How Big is Your Bird's Cage?
One of the most common problems in parrot-keeping today is not providing our feathered friends with the size of cage they need. Housing a bird in an undersized cage can lead to all of the worst behavioral problems found in pet birds: screaming, phobic behavior, biting and aggression, and feather plucking.

A common misconception is that a cage is a place of confinement. We do not think of a cage as a place of confinement but as a home and comfort zone, similar to the way we view our own homes. This is where the food is kept and where the familiar water bottle hangs. When a parrot is under stress, you will probably notice that he or she is most relieved when returned to its cage. Pet birds spend a vast majority of their time housed within these four walls. Just think, if you just take the amount of time you are not at home (when the bird should not be left out of its cage) and add it to the number of hours the bird needs to rest and sleep (at least 12), the average bird will be in its cage at least twenty hours a day and sometimes more. Leaving the bird's door open or not confining a bird at all is extremely dangerous and totally unacceptable. A person is inviting disaster when ignoring this important rule of thumb.

The reasons a bird needs a cage are many. First of all, they need a wide variety of perches to keep their legs and feet properly exercised. They need different textures as well as different diameters. It is very difficult to provide a bird with adequate perches on a playpen. Even if you are able to provide them, the parrot will spend the vast majority of its time on the highest perch.
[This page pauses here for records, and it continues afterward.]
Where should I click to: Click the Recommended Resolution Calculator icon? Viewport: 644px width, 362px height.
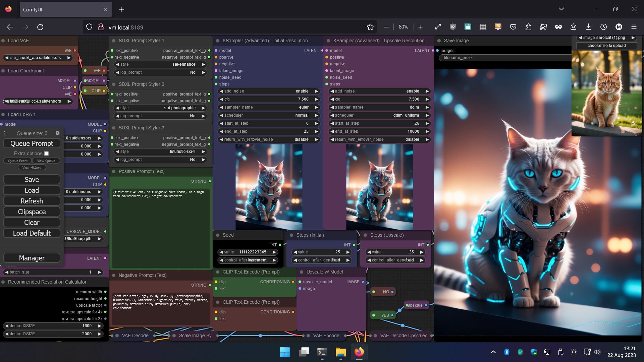click(x=3, y=282)
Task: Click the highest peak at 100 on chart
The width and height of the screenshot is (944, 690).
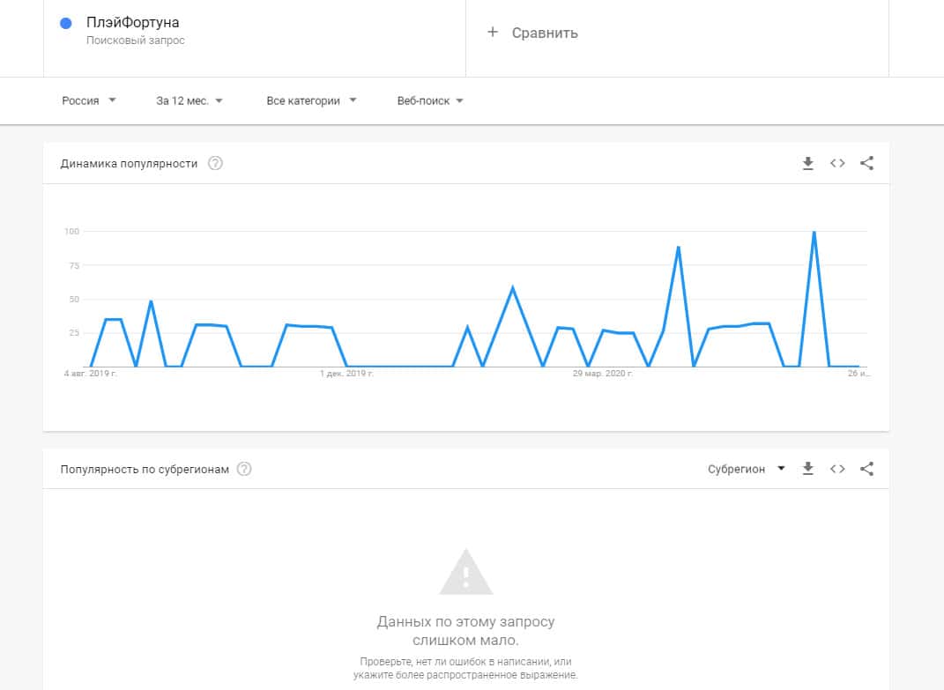Action: pyautogui.click(x=814, y=233)
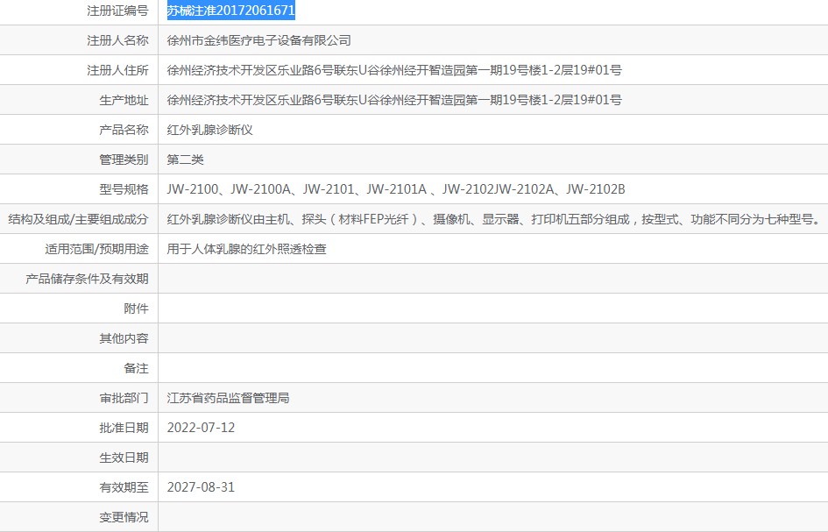Click the 型号规格 label
Viewport: 828px width, 532px height.
pos(124,189)
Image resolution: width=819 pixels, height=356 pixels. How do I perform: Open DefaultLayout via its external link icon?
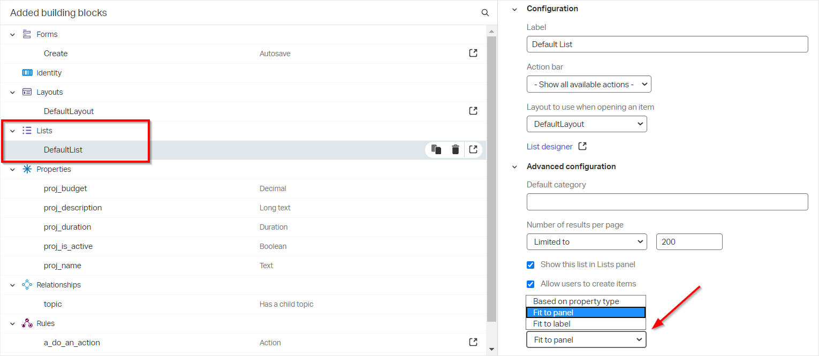coord(473,111)
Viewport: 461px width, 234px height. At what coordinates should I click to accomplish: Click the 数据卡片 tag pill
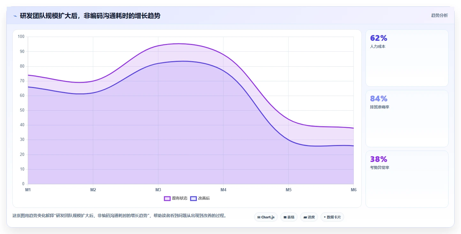[332, 217]
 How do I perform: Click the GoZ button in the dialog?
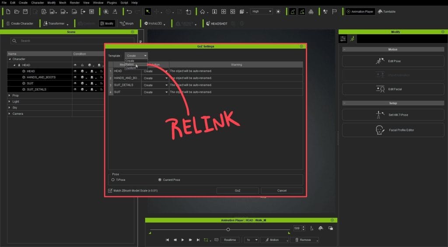(x=238, y=191)
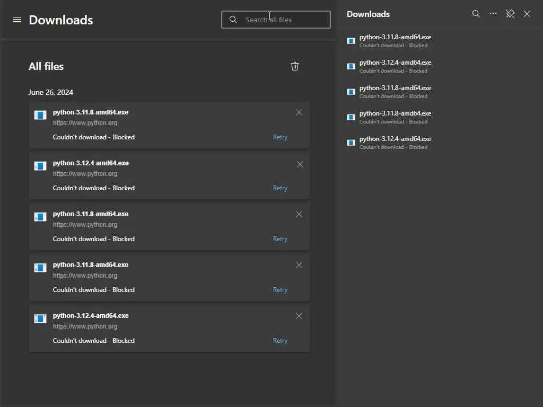Remove fourth entry python-3.11.8-amd64.exe from list
Viewport: 543px width, 407px height.
click(x=299, y=265)
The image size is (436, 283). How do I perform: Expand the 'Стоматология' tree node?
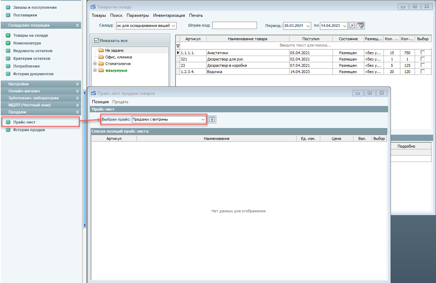tap(95, 64)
When the bird is in its cage, it is more secure and comfortable and will use all of its perches at some point in the course of a day, not just the highest one. At the very least your bird will play with different toys and venture to its food and water sources. Also, when the bird is on the top perch of a playpen, where are the toys hanging? You could tie one to a rope connected to the high perch but it tends to get pooped on, and even then it is only one toy. They need a variety of toys just like they need a variety of perches. For the sake of argument, let's assume the parrot had all the proper perches and toys in a playpen setting and actually used them. It's not completely unheard of, but it begs the question: Where is the bird getting its water? All parrots should be drinking from water bottles, not water bowls, and I have yet to see a playpen with an apparatus to support a drinking bottle. If you would like more information on water bottles, Dr. Greg has written an article that can be [read on our site]. The point is, it is impossible to provide a pet bird with a proper, safe, and comfortable living environment without a cage.

The most obvious consideration when selecting a cage is the size of the bird. Parrots need to be able to flap their wings and stretch them out to full wingspan. A factor that often gets overlooked when looking at cages is that these cages will be occupied by not only the parrot but also food bowls, three to four perches, at least three toys and with whatever else the owner decides to spoil the bird. These objects, while absolutely necessary, dramatically cut down the amount of open space in the cage.

Another important determinant is the bird's activity level. You will notice some discrepancies between birds and the size of the cage required. A good example is a parrotlet. If you have ever spent time around parrotlets, you know that they rarely stop to catch their breath. They are very playful and are rarely in a state of rest. For these reasons, they need a larger sized cage than the slightly larger budgie that has only a moderate activity level.

Round cages cannot be used. They do not give your pet a point of reference and will can lead psychological problems. Also, the vast majority of commercial parrot products are not made to attach to a curved surface.

If you are having any problems with your parrot, look closely at its cage size. This is often the root of many different problems. If you currently have a cage that is too small, use the suggestions below as guidelines and you will be on your way to an improved relationship with your pet bird!

Minimum Cage Size and Maximum Bar Spacing
  • Budgies Parrotlets, Lovebirds - 18"x18" with 1/2"
  • Cockatiels - 20" x 20" with 1/2" or 5/8"
  • Small Poicephalus,Conures, Ring-necked Parakeets - 22" x 24" with 5/8" or 3/4"
  • Caiques, Timnehs, Pionus, Jardine's, Small Mini Macaws - 24" x 24" with 3/4" or 1"
  • Small Amazons, African Greys - 32" x 23" with 1" or 1 1/4"
  • Mini Macaws, Cockatoos and Amazons - 36" x 24" with 1" or 1 1/2"
  • Large Macaws, Large Cockatoos - 3' x 4' with 1 or 1 1/2"

  • If your bird was not listed, find one of similar size and use that as a base but be sure to take into account the activity level of the species.